As described above, the present invention forms a microchannel using a photo process to coat the inside of a laboratory chip channel using PDMS, and deposits a SiO ₂ thin film inside the chip channel at room temperature using an ion assist reaction vacuum deposition method. By improving the applicability to organic solvents, it is possible to compensate for the shortcomings of polymer chips having problems of thermal stability and hydrophilic treatment depending on materials and the shortcomings of glass chips having many difficulties in manufacturing process. And by performing a specific reaction there is an advantage that can improve the detection limit in the analysis.

In addition, the present invention eliminates difficulties in the manufacturing process, such as etching bonding, which is a disadvantage of the conventional glass microchip, because the casting method is used in manufacturing, and when the potassium hydroxide (KOH) solution is poured into the microchannel, silanol groups (silanol) Since it is possible to convert to a hydrophilic surface by substituting it, there is an advantage that it is possible to solve the factors that adversely affect the flow of the fluid.

In addition, the microchip according to the present invention has an advantage that can be applied to an ultra-fast, ultra-small diagnostic system and can provide many advantages in the manufacture of a microchip capillary electrophoresis system for research and experiments for a specific sample.

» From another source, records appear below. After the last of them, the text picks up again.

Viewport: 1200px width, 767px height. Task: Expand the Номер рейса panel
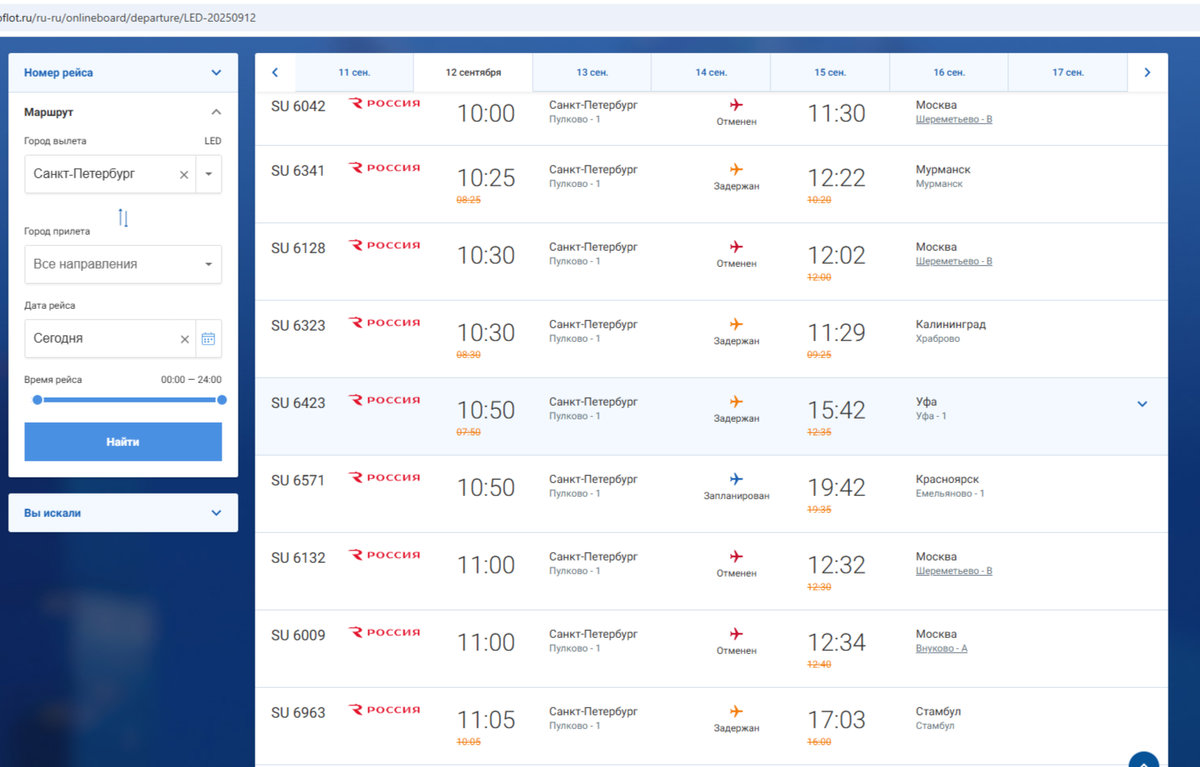(x=215, y=72)
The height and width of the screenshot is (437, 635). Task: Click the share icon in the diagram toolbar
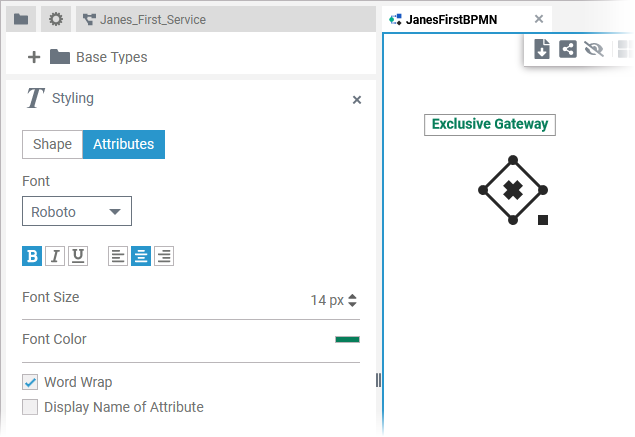coord(568,49)
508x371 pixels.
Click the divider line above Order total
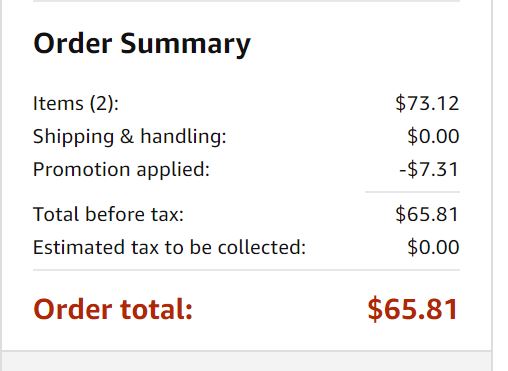[246, 270]
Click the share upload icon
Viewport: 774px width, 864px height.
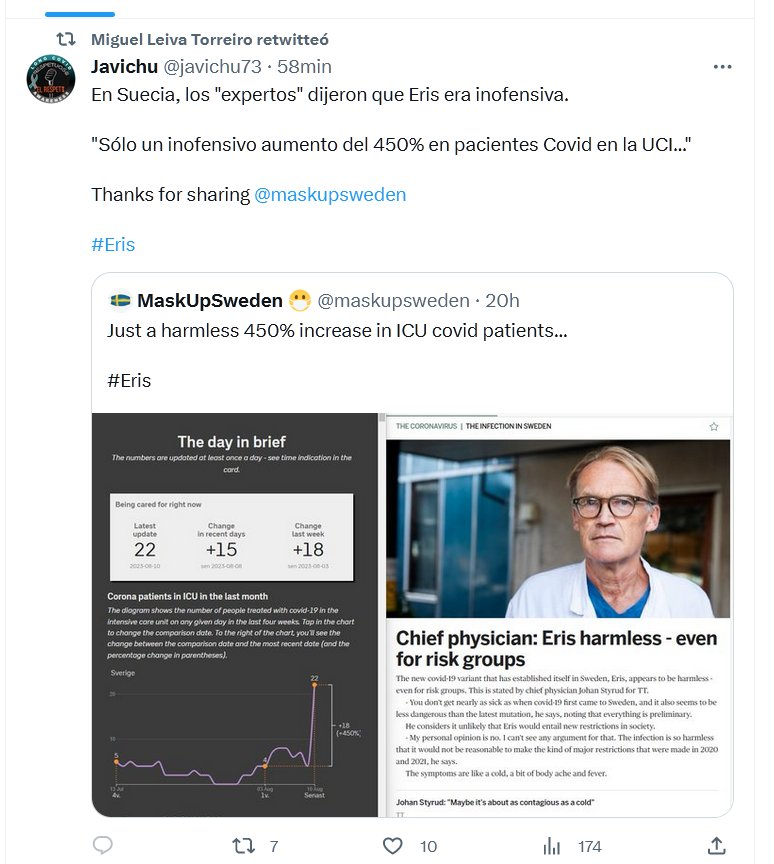(716, 846)
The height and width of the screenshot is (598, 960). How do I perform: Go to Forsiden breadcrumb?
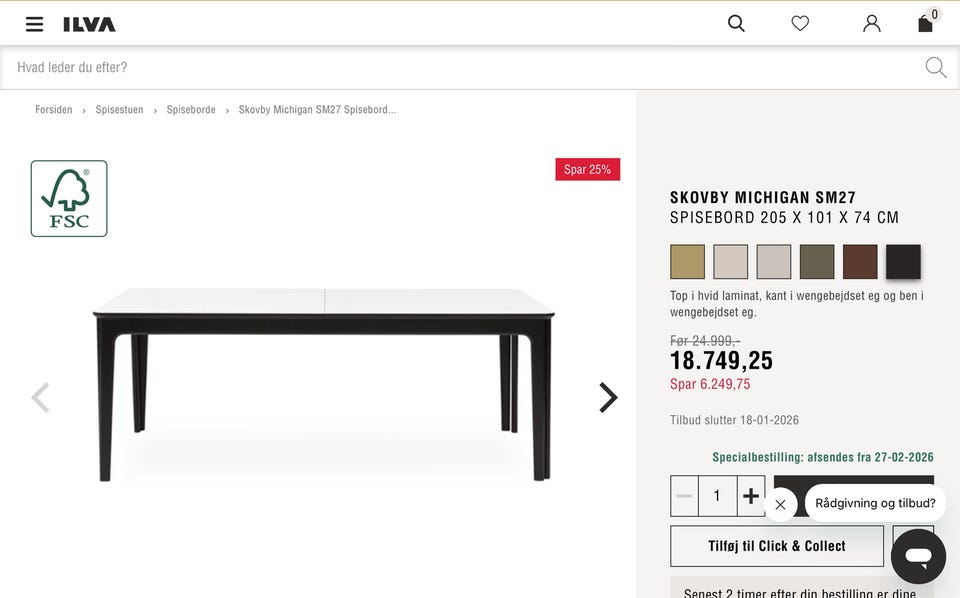[54, 110]
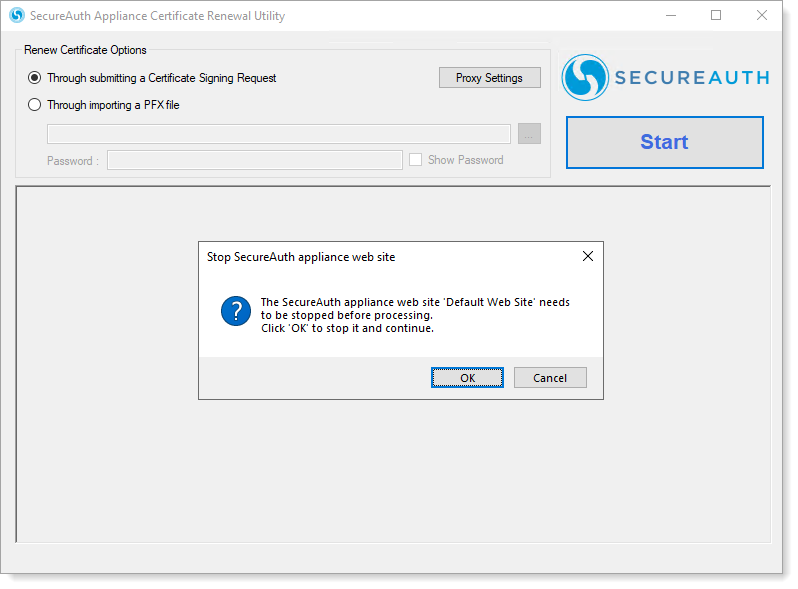Enable the Show Password checkbox
This screenshot has width=798, height=589.
415,160
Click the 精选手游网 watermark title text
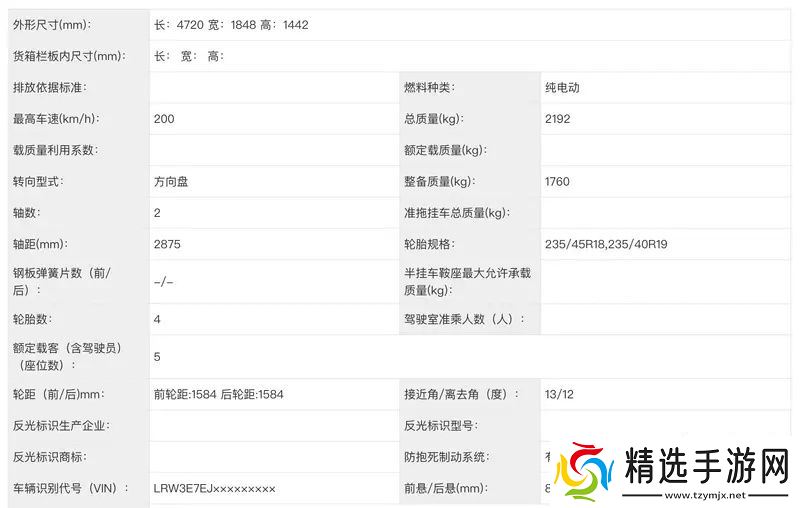 (706, 465)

In addition, the capillary electrophoresis system incorporating the microchip according to the present invention has the advantage of being able to simultaneously perform ultraviolet-visible spectrophotometry and laser-induced fluorescence detection to detect various samples.

Claims (1)

Coating a negative photoresist on the wafer to soft bake; Arranging a photomask on the negative photoresist-coated wafer and exposing it to ultraviolet light for a predetermined time; A third step of completing the relief frame by exposing the ultraviolet light for a predetermined time and developing the photoresist of the substrate with a developer; Injecting and solidifying the PDMS into the relief frame and releasing the solidified PDMS to complete the upper part of the microchip; Forming a lower portion of the microchip by forming an SiO ₂ thin film on the upper surface of the PDMS plate by ion assist reaction vacuum deposition; A sixth step of forming a microchip by forming an SiO ₂ thin film by an ion assist reaction vacuum deposition method on an intaglio portion of the upper part of the microchip; Microchip manufacturing method characterized in that consisting of.